The Solution: Implementing Dynamic Search with whereHas
For dynamic searching based on criteria applied to the related models (in this case, finding users whose usernames match a pattern), the most effective approach is to use the whereHas method. This allows you to constrain the main query based on conditions existing within the related model's pivot structure.
Let’s refactor your UserController method to perform an efficient search for followed users containing a specific substring in their username.
Step 1: Refactoring the Controller Logic
Instead of trying to modify the lazy load, we will execute a dedicated query that targets the desired relationship constraints. We want to find all User records that are linked via the followed relationship and whose associated username matches the search criteria.
use App\Models\User;
use Illuminate\Http\Request;
class UserController extends Controller
{
public function searchFollowed(Request $request)
{
$username = $request->input('username');
if (!$username) {
return response()->json(['error' => 'Username parameter is required.'], 400);
}
// Find users who are followed AND whose username contains the search term.
$followedUsers = User::whereHas('followed', function ($query) use ($username) {
// Use LIKE for substring matching: %term%
$query->where('username', 'like', "%{$username}%");
})->get();
return response()->json($followedUsers);
}
}
Step 2: Understanding the Eloquent Power
The code above leverages whereHas('followed', function ($query) use ($username) { ... }). This method tells Eloquent: "Only select users who have a relationship defined by followed, and that relationship must satisfy the conditions defined in this closure."
whereHas('followed', ...): This dynamically creates anINNER JOINbetween theuserstable and thefollower_followedpivot table.- The Closure (
function ($query) use ($username) { ... }): Inside this closure, we apply our specific filter:->where('username', 'like', "%{$username}%"). This correctly scopes the search to the users who are being followed.
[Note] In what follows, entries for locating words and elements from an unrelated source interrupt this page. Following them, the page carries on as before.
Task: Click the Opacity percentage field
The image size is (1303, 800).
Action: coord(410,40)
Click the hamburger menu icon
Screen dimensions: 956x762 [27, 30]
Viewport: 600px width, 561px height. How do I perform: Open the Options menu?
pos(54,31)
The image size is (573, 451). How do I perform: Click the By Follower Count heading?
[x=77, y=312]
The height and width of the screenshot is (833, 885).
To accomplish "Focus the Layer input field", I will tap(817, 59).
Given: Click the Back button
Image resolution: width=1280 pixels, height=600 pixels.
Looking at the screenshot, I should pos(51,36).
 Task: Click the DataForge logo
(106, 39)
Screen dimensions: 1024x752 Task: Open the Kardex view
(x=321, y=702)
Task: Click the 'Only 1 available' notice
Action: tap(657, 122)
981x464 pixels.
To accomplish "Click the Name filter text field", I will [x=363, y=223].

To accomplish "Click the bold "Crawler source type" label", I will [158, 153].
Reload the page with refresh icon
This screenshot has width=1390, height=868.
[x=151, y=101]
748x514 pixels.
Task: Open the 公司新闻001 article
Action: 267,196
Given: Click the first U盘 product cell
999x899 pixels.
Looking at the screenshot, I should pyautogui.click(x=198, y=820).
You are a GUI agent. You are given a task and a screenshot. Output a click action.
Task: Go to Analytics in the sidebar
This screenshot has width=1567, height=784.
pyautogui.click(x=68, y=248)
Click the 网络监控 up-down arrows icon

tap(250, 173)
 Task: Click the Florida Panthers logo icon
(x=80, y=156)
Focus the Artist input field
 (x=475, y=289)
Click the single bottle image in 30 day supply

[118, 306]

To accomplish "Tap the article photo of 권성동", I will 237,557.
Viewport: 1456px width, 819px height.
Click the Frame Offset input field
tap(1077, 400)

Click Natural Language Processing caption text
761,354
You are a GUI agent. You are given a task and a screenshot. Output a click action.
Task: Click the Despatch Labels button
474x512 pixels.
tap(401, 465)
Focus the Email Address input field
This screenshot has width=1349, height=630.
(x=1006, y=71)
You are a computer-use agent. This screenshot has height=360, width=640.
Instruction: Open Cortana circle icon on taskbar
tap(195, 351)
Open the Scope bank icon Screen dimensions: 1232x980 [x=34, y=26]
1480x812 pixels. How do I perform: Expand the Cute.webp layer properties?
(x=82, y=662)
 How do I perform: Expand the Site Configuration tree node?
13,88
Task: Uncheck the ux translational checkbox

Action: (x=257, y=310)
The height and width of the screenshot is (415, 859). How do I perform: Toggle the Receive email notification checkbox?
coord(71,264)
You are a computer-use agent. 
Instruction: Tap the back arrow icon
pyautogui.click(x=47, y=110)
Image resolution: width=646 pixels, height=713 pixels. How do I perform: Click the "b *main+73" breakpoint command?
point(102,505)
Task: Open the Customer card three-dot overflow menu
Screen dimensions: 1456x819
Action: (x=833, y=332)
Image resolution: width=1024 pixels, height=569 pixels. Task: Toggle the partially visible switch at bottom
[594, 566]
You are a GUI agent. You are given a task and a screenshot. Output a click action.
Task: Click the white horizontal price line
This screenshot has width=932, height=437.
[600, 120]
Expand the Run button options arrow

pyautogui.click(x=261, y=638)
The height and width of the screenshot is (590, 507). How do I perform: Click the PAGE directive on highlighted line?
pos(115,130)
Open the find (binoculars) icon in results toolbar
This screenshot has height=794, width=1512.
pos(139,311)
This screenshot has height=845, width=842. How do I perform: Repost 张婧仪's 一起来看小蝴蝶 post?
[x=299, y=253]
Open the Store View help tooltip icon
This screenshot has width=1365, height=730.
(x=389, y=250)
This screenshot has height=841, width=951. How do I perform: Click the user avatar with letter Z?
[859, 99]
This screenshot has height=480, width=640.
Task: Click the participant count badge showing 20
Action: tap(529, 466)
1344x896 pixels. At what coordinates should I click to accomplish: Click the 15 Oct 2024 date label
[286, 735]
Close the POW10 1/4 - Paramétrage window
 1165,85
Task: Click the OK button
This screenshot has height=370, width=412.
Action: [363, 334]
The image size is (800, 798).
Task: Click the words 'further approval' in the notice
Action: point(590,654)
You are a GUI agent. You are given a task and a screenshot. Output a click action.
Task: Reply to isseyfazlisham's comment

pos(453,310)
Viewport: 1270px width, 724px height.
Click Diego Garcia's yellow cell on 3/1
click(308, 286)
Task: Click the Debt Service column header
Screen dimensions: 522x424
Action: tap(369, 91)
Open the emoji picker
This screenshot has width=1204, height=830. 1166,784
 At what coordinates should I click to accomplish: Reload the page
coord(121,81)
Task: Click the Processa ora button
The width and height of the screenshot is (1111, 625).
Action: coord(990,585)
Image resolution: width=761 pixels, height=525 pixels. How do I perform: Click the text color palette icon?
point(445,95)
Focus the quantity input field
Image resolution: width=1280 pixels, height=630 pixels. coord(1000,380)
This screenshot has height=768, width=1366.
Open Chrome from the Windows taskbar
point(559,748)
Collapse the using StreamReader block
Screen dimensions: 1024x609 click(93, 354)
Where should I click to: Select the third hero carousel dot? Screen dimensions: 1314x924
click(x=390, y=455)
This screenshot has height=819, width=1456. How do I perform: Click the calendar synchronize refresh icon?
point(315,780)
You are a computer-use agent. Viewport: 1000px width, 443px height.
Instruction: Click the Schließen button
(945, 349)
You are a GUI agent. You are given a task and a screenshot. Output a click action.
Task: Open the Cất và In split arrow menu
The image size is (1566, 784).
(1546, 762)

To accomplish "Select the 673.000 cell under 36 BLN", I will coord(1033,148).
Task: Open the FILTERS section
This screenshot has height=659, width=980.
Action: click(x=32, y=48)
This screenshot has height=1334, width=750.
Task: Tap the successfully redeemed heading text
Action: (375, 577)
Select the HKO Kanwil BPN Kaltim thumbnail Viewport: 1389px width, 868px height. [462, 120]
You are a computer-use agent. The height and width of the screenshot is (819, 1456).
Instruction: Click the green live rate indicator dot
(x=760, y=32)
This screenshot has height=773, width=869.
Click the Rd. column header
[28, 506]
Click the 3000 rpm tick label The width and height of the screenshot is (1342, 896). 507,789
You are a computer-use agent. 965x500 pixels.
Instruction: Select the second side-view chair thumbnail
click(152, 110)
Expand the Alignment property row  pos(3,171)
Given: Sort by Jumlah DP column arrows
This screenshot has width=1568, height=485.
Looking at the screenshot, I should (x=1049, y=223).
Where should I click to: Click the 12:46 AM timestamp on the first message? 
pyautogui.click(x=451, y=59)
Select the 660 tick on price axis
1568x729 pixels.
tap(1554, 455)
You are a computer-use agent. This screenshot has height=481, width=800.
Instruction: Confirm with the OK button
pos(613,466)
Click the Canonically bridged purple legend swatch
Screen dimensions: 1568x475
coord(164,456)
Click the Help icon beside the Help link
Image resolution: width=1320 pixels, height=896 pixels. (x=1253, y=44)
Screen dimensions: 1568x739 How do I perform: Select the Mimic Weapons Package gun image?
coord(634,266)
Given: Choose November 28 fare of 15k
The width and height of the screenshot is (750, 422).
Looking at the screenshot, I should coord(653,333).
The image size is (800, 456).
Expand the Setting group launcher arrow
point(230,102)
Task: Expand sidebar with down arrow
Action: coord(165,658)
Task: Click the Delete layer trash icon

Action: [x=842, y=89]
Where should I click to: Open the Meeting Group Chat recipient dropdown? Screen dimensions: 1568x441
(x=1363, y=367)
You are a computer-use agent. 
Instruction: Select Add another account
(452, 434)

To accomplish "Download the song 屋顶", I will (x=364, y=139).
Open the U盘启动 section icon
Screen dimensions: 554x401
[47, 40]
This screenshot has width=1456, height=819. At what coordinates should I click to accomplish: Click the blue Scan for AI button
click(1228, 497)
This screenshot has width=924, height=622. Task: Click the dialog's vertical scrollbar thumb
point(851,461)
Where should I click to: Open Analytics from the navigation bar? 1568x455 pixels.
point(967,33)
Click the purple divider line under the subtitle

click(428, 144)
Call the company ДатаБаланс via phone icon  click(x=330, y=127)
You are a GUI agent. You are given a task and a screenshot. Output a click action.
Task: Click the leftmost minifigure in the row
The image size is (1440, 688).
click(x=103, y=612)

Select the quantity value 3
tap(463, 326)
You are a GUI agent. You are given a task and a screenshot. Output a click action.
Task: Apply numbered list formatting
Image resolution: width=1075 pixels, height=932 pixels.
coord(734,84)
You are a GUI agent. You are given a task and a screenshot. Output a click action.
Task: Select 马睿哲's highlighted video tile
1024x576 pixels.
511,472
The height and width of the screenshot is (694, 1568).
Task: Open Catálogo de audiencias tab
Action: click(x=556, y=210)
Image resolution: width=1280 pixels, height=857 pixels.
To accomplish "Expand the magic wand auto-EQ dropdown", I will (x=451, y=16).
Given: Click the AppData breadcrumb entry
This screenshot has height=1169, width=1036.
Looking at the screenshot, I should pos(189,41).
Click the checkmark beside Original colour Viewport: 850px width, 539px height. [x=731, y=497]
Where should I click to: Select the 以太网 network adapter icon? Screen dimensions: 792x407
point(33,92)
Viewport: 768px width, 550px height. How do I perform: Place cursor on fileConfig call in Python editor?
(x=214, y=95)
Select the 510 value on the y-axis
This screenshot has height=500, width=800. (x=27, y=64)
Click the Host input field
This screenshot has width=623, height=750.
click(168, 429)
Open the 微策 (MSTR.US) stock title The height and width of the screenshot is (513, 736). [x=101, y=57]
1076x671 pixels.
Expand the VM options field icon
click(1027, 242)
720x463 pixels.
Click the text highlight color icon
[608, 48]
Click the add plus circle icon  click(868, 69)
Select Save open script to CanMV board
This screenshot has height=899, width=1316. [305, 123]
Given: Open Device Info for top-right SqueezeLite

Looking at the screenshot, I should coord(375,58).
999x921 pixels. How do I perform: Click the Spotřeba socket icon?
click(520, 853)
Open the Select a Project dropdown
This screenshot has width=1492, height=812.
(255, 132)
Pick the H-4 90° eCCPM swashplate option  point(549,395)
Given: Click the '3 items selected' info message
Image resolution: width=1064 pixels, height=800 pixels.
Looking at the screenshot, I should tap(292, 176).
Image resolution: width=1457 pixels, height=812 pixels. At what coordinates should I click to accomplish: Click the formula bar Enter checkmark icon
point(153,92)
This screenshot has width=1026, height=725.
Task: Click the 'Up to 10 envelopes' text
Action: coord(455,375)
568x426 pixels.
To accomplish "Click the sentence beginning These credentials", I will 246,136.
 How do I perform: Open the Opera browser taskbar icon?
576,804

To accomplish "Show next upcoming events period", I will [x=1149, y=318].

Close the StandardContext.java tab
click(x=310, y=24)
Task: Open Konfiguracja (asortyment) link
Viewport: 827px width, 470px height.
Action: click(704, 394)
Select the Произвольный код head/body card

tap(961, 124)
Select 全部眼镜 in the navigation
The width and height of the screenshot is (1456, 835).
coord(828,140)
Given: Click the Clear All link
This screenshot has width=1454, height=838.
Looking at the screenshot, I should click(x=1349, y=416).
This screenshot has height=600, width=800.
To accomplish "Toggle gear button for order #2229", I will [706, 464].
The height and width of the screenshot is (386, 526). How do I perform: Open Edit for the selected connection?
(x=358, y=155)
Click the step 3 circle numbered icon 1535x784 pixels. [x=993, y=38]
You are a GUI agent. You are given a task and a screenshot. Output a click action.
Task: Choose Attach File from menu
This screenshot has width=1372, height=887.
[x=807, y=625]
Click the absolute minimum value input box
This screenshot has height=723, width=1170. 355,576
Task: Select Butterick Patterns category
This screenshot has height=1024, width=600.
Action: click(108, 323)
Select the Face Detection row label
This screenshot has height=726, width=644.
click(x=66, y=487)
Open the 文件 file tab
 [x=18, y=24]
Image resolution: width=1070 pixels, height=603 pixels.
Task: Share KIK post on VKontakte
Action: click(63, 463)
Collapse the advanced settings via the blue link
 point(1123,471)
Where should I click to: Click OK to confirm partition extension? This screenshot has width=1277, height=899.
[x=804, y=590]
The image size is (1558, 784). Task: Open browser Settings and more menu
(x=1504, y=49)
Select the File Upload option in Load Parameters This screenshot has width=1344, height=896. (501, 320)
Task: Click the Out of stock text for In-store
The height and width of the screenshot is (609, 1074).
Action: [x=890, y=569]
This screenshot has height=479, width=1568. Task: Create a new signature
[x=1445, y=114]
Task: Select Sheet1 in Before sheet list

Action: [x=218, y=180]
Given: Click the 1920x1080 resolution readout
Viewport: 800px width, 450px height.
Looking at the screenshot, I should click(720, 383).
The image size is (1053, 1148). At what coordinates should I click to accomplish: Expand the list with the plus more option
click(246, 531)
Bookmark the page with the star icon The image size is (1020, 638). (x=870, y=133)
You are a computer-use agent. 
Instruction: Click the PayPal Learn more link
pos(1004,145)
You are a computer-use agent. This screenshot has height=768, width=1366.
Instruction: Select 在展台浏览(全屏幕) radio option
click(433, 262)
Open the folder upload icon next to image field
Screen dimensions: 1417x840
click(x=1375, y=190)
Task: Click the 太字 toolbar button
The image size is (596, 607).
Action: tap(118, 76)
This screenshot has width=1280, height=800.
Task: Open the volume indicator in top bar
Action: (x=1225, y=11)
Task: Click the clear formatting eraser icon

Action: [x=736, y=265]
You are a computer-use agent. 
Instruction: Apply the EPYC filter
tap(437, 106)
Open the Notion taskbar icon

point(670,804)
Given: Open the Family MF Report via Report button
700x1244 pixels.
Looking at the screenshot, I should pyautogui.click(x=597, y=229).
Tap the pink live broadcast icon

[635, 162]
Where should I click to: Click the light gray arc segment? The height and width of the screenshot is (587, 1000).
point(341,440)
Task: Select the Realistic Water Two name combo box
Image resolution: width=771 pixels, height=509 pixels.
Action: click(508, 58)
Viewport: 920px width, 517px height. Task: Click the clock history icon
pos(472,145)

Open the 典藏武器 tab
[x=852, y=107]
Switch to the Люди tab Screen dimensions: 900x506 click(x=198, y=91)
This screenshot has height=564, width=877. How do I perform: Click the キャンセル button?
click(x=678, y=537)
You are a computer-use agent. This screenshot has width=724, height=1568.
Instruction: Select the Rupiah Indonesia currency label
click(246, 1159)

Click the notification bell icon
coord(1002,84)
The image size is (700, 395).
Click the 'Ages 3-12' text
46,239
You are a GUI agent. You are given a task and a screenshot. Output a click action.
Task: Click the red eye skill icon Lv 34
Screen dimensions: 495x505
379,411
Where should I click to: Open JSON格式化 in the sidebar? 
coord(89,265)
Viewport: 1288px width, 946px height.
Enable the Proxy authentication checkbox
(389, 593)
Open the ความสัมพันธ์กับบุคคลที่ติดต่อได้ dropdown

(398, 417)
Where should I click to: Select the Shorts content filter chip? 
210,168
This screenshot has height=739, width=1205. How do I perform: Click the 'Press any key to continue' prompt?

This method avoids the ambiguity issues you faced because the filtering logic is applied directly within the context of the relationship query builder, ensuring the joins and constraints are handled correctly by Eloquent. This clean approach aligns perfectly with the principles of building robust data layers, much like focusing on efficient architecture in Laravel (as promoted by resources like those found at laravelcompany.com).
Conclusion
Searching within many-to-many relationships requires moving beyond simple attribute assignment and utilizing Eloquent’s advanced query building features. By employing whereHas, you delegate the complex joining logic to the framework, resulting in cleaner, more readable, and significantly more reliable code. This technique ensures that your search functionality is performant and correctly handles string comparisons across pivot tables, providing a solid foundation for any feature you build in your Laravel application.